» The task
Copy the data below line for line, keeping each line exactly as it is.

──────── Record set ────────

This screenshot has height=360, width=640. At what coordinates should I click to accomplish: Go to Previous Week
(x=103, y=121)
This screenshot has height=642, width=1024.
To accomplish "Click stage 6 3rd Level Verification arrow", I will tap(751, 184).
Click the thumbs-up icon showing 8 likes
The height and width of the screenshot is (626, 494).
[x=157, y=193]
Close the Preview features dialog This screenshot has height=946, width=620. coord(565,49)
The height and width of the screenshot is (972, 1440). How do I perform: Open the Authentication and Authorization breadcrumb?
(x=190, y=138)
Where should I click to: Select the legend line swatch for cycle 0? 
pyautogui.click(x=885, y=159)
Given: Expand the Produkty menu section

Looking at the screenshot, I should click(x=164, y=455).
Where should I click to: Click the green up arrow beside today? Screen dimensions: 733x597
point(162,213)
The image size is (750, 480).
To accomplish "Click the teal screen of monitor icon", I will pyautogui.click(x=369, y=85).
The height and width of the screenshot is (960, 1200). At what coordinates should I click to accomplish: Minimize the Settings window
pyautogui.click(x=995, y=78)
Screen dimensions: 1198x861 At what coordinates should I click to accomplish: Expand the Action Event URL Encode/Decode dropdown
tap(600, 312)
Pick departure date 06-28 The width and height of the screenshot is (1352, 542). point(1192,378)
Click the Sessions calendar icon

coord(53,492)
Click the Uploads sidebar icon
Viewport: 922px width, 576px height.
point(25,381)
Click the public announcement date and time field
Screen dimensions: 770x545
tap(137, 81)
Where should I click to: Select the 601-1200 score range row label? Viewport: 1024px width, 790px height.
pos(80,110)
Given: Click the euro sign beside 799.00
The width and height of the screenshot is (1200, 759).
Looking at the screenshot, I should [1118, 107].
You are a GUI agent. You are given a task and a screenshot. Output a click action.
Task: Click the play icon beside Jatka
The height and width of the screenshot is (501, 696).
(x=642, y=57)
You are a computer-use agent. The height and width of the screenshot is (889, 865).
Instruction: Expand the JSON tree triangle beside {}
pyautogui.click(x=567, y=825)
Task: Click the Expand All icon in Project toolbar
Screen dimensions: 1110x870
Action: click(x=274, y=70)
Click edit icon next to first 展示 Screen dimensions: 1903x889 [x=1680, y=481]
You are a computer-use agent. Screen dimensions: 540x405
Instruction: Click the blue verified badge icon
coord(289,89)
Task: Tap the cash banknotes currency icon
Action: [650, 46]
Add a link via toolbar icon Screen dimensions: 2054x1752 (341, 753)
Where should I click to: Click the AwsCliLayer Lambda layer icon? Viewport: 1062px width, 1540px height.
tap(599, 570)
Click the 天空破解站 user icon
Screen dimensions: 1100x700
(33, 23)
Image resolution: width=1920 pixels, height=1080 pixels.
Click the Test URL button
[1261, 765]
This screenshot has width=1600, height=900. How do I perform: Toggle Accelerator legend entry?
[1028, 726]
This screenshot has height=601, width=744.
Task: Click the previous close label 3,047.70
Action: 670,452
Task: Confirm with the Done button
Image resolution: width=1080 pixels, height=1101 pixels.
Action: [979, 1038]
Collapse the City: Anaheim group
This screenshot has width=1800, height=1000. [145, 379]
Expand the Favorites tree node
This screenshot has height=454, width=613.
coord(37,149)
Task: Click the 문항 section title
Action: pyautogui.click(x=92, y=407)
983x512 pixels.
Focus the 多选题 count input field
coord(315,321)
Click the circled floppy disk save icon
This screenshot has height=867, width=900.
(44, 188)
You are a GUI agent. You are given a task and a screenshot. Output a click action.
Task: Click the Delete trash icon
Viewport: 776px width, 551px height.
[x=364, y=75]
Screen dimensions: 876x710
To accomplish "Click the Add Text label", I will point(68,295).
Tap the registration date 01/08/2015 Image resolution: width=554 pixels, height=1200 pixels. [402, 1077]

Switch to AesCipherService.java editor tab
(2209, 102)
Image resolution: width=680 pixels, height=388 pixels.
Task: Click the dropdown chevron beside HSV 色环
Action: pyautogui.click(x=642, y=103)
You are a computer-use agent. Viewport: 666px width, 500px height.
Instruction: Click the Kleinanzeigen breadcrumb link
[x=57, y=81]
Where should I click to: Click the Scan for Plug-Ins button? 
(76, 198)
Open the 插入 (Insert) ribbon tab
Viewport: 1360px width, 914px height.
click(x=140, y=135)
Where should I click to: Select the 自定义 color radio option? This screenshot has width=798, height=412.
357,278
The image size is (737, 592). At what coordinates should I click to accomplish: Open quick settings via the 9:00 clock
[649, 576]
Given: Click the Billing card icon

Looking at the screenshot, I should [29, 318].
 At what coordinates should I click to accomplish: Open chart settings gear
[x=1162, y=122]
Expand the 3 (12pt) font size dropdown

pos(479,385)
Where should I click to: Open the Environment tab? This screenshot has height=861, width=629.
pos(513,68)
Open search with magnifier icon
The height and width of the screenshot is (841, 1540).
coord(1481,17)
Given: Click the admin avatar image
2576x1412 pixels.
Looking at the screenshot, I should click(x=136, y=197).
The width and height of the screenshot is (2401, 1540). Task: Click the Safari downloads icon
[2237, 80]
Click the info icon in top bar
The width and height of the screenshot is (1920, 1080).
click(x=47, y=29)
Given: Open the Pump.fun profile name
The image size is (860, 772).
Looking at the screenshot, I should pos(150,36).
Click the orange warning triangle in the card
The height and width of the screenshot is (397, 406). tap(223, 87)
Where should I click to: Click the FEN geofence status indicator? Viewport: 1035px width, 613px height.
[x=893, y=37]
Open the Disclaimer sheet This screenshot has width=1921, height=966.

────────

» Exercise solution
This screenshot has height=360, width=640. At what coordinates should I click to accomplish: Go to Previous Week
(x=103, y=121)
This screenshot has height=642, width=1024.
To accomplish "Click stage 6 3rd Level Verification arrow", I will tap(751, 184).
Click the thumbs-up icon showing 8 likes
The height and width of the screenshot is (626, 494).
[x=157, y=193]
Close the Preview features dialog This screenshot has height=946, width=620. coord(565,49)
The height and width of the screenshot is (972, 1440). How do I perform: Open the Authentication and Authorization breadcrumb?
(x=190, y=138)
Where should I click to: Select the legend line swatch for cycle 0? 
pyautogui.click(x=885, y=159)
Given: Expand the Produkty menu section

Looking at the screenshot, I should click(x=164, y=455).
Where should I click to: Click the green up arrow beside today? Screen dimensions: 733x597
point(162,213)
The image size is (750, 480).
To accomplish "Click the teal screen of monitor icon", I will pyautogui.click(x=369, y=85).
The height and width of the screenshot is (960, 1200). At what coordinates should I click to accomplish: Minimize the Settings window
pyautogui.click(x=995, y=78)
Screen dimensions: 1198x861 At what coordinates should I click to accomplish: Expand the Action Event URL Encode/Decode dropdown
tap(600, 312)
Pick departure date 06-28 The width and height of the screenshot is (1352, 542). point(1192,378)
Click the Sessions calendar icon

coord(53,492)
Click the Uploads sidebar icon
Viewport: 922px width, 576px height.
point(25,381)
Click the public announcement date and time field
Screen dimensions: 770x545
tap(137, 81)
Where should I click to: Select the 601-1200 score range row label? Viewport: 1024px width, 790px height.
pos(80,110)
Given: Click the euro sign beside 799.00
The width and height of the screenshot is (1200, 759).
Looking at the screenshot, I should [1118, 107].
You are a GUI agent. You are given a task and a screenshot. Output a click action.
Task: Click the play icon beside Jatka
The height and width of the screenshot is (501, 696).
(x=642, y=57)
You are a computer-use agent. The height and width of the screenshot is (889, 865).
Instruction: Expand the JSON tree triangle beside {}
pyautogui.click(x=567, y=825)
Task: Click the Expand All icon in Project toolbar
Screen dimensions: 1110x870
Action: click(x=274, y=70)
Click edit icon next to first 展示 Screen dimensions: 1903x889 [x=1680, y=481]
You are a computer-use agent. Screen dimensions: 540x405
Instruction: Click the blue verified badge icon
coord(289,89)
Task: Tap the cash banknotes currency icon
Action: [650, 46]
Add a link via toolbar icon Screen dimensions: 2054x1752 (341, 753)
Where should I click to: Click the AwsCliLayer Lambda layer icon? Viewport: 1062px width, 1540px height.
tap(599, 570)
Click the 天空破解站 user icon
Screen dimensions: 1100x700
(33, 23)
Image resolution: width=1920 pixels, height=1080 pixels.
Click the Test URL button
[1261, 765]
This screenshot has width=1600, height=900. How do I perform: Toggle Accelerator legend entry?
[1028, 726]
This screenshot has height=601, width=744.
Task: Click the previous close label 3,047.70
Action: 670,452
Task: Confirm with the Done button
Image resolution: width=1080 pixels, height=1101 pixels.
Action: [979, 1038]
Collapse the City: Anaheim group
This screenshot has width=1800, height=1000. [145, 379]
Expand the Favorites tree node
This screenshot has height=454, width=613.
coord(37,149)
Task: Click the 문항 section title
Action: pyautogui.click(x=92, y=407)
983x512 pixels.
Focus the 多选题 count input field
coord(315,321)
Click the circled floppy disk save icon
This screenshot has height=867, width=900.
(44, 188)
You are a GUI agent. You are given a task and a screenshot. Output a click action.
Task: Click the Delete trash icon
Viewport: 776px width, 551px height.
[x=364, y=75]
Screen dimensions: 876x710
To accomplish "Click the Add Text label", I will point(68,295).
Tap the registration date 01/08/2015 Image resolution: width=554 pixels, height=1200 pixels. [402, 1077]

Switch to AesCipherService.java editor tab
(2209, 102)
Image resolution: width=680 pixels, height=388 pixels.
Task: Click the dropdown chevron beside HSV 色环
Action: pyautogui.click(x=642, y=103)
You are a computer-use agent. Viewport: 666px width, 500px height.
Instruction: Click the Kleinanzeigen breadcrumb link
[x=57, y=81]
Where should I click to: Click the Scan for Plug-Ins button? 
(76, 198)
Open the 插入 (Insert) ribbon tab
Viewport: 1360px width, 914px height.
click(x=140, y=135)
Where should I click to: Select the 自定义 color radio option? This screenshot has width=798, height=412.
357,278
The image size is (737, 592). At what coordinates should I click to accomplish: Open quick settings via the 9:00 clock
[649, 576]
Given: Click the Billing card icon

Looking at the screenshot, I should [29, 318].
 At what coordinates should I click to accomplish: Open chart settings gear
[x=1162, y=122]
Expand the 3 (12pt) font size dropdown

pos(479,385)
Where should I click to: Open the Environment tab? This screenshot has height=861, width=629.
pos(513,68)
Open search with magnifier icon
The height and width of the screenshot is (841, 1540).
coord(1481,17)
Given: Click the admin avatar image
2576x1412 pixels.
Looking at the screenshot, I should click(x=136, y=197).
The width and height of the screenshot is (2401, 1540). Task: Click the Safari downloads icon
[2237, 80]
Click the info icon in top bar
The width and height of the screenshot is (1920, 1080).
click(x=47, y=29)
Given: Open the Pump.fun profile name
The image size is (860, 772).
Looking at the screenshot, I should pos(150,36).
Click the orange warning triangle in the card
The height and width of the screenshot is (397, 406). tap(223, 87)
Where should I click to: Click the FEN geofence status indicator? Viewport: 1035px width, 613px height.
[x=893, y=37]
Open the Disclaimer sheet This screenshot has width=1921, height=966.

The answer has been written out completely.